Frying on the Fourth of July

Happy Fourth of July, everybody. I hope you are all staying cool, especially everyone in the muggy Midwest.

It is freakin’ hot. According to weather.com, the high in Iowa City today was 99ºF at 1:45 p.m. (For those who’ve been metricated, that is 37.2ºC.) And that was just the temperature; I have no clue what the heat index was (probably around 103º or 104º). The forecast low tonight is 75º — an ideal high during the day.

Hot. Damn hot.

It gets this way sometimes, but I do not think it has been this hot since I returned to the Hawkeye State. I cannot remember the last time I experienced heat like this in Iowa. It reminds me of the ungodly desert heat at my uncle’s place in La Quinta. (Someone once told me it felt like standing behind a jet engine.)

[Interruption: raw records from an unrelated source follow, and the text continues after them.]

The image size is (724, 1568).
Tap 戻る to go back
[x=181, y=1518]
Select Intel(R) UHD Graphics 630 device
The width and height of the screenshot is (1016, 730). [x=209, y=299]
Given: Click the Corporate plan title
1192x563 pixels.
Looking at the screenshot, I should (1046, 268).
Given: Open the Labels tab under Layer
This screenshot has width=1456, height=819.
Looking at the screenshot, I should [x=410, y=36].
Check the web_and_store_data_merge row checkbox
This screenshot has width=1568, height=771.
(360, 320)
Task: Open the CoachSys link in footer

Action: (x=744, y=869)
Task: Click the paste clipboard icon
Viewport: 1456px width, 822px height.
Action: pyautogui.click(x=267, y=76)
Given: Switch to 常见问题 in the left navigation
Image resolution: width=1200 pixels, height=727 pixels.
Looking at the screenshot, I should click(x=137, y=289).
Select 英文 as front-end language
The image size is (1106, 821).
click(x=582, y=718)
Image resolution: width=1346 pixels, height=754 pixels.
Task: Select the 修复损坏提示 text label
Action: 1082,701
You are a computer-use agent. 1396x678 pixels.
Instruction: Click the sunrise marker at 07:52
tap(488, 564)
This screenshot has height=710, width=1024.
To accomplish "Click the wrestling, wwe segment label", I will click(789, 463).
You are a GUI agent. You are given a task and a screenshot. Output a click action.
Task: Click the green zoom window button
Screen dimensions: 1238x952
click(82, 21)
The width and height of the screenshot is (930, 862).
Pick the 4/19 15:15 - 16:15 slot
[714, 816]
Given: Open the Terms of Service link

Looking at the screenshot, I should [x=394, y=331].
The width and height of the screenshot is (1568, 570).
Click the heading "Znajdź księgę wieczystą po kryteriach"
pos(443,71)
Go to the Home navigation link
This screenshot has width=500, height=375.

The trend this year is above normal temperatures — sometimes way above normal. A warm winter (grrr!) gave way to a warm spring and now a warm summer (which everybody hates). According to yesterday’s CRG, 2012 could be the warmest year in Iowa history if the trend continues.

As hot as it is now, though, the article mentions the epic heat in the summer of 1936 and provides a link to this fascinating story on wunderground.com, which seems to be a much better weather site than The Weather Channel’s. A complete contrast with the brutal cold early that the year, the summer of 1936 was the hottest ever recorded in the US. High temperature records were set in almost every state east of the Rockies — records that still stand. Most amazing is the fact that the overnight low in Lincoln, Nebraska on July 24-25 never dropped below 91º, “perhaps the warmest night ever recorded anywhere in the United States outside of the desert Southwest.” (The picture of people sleeping on the lawn of the Nebraska State Capitol is priceless.) On July 25, the temperature in Lincoln reached 115º.

Stay cool out there. If you are in Iowa, it is probably not a good idea to even light sparklers. The grass is so dry it may start on fire.